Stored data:
------------------------------

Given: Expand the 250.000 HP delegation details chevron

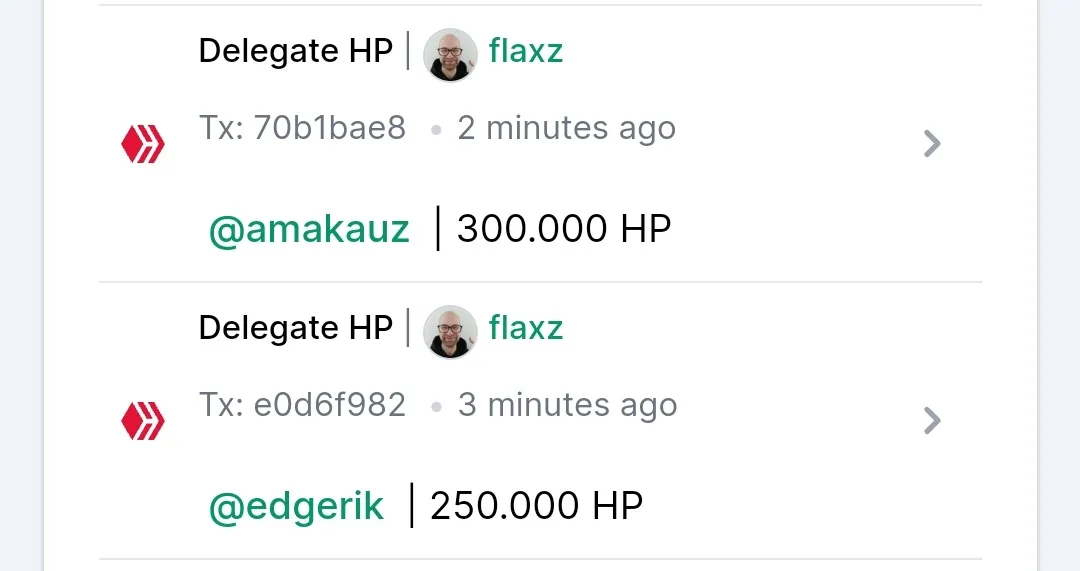Looking at the screenshot, I should (x=932, y=421).
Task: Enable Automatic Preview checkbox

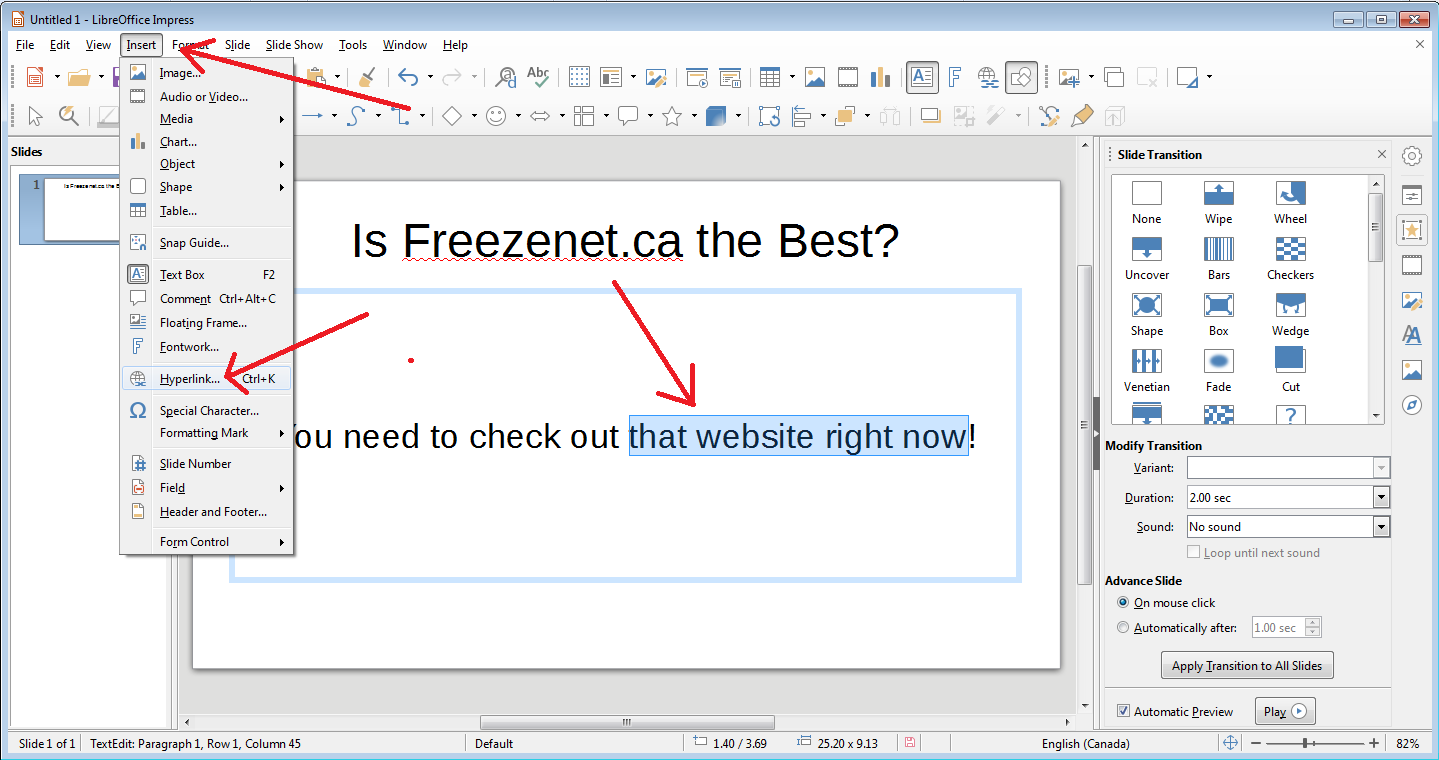Action: pyautogui.click(x=1123, y=711)
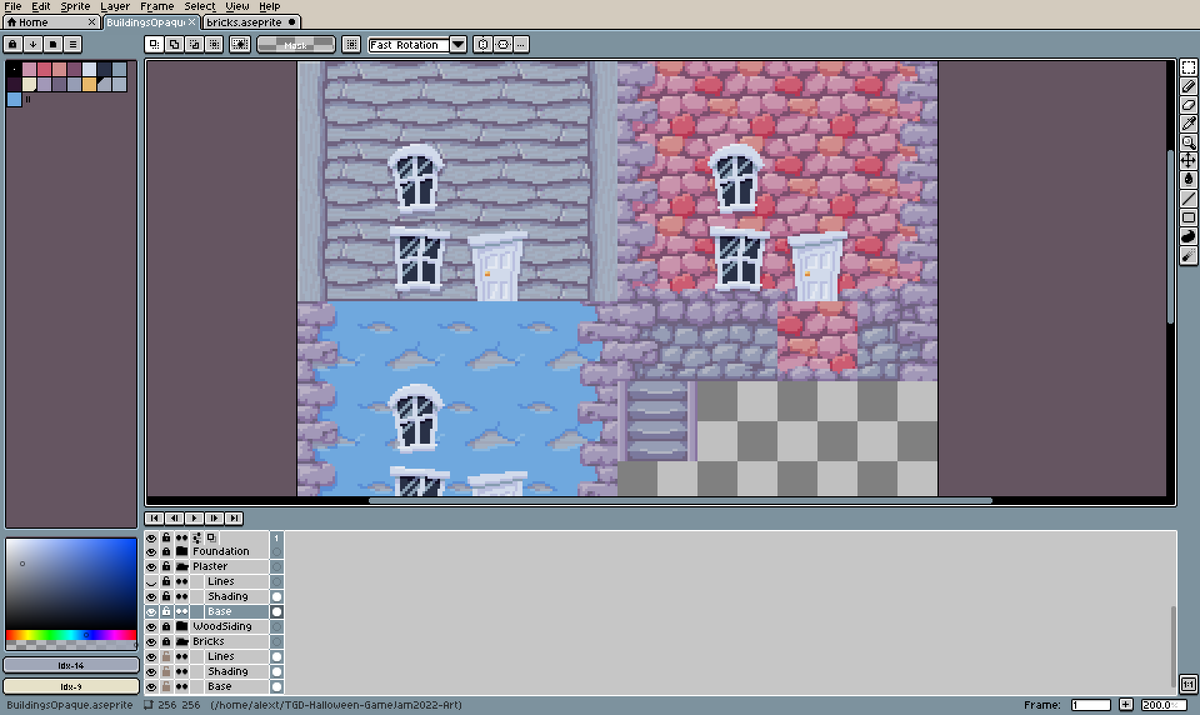Show the hidden Lines layer under Plaster
The image size is (1200, 715).
pyautogui.click(x=150, y=581)
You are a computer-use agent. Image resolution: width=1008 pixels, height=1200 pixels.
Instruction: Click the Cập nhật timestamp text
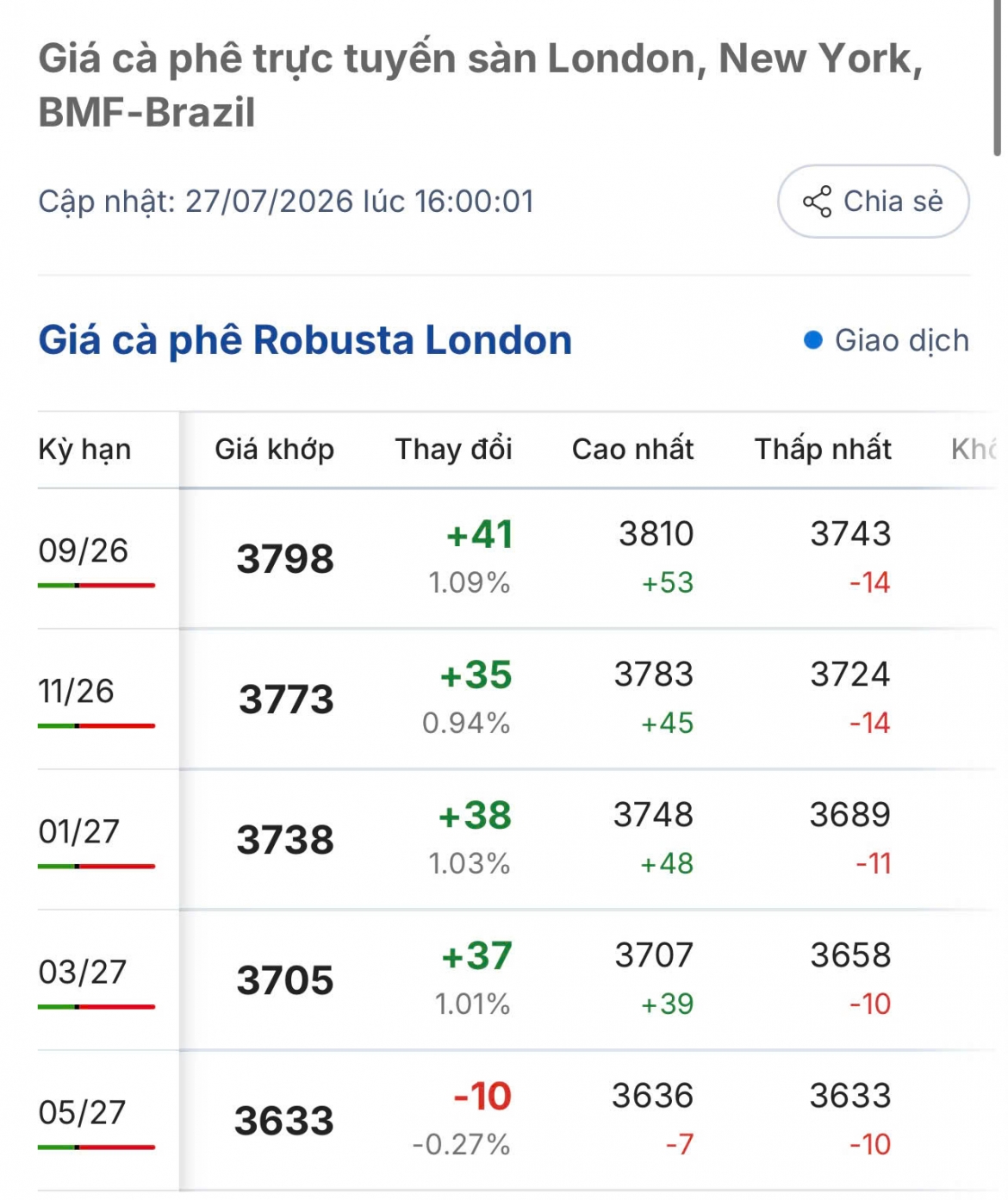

------------------------------

Beginning with the line holding "You are a computer-use", copy each line exactly through the end of the records above, and leave every picture out.

You are a computer-use agent. Image resolution: width=1008 pixels, height=1200 pixels.
Instruction: Click the Cập nhật timestamp text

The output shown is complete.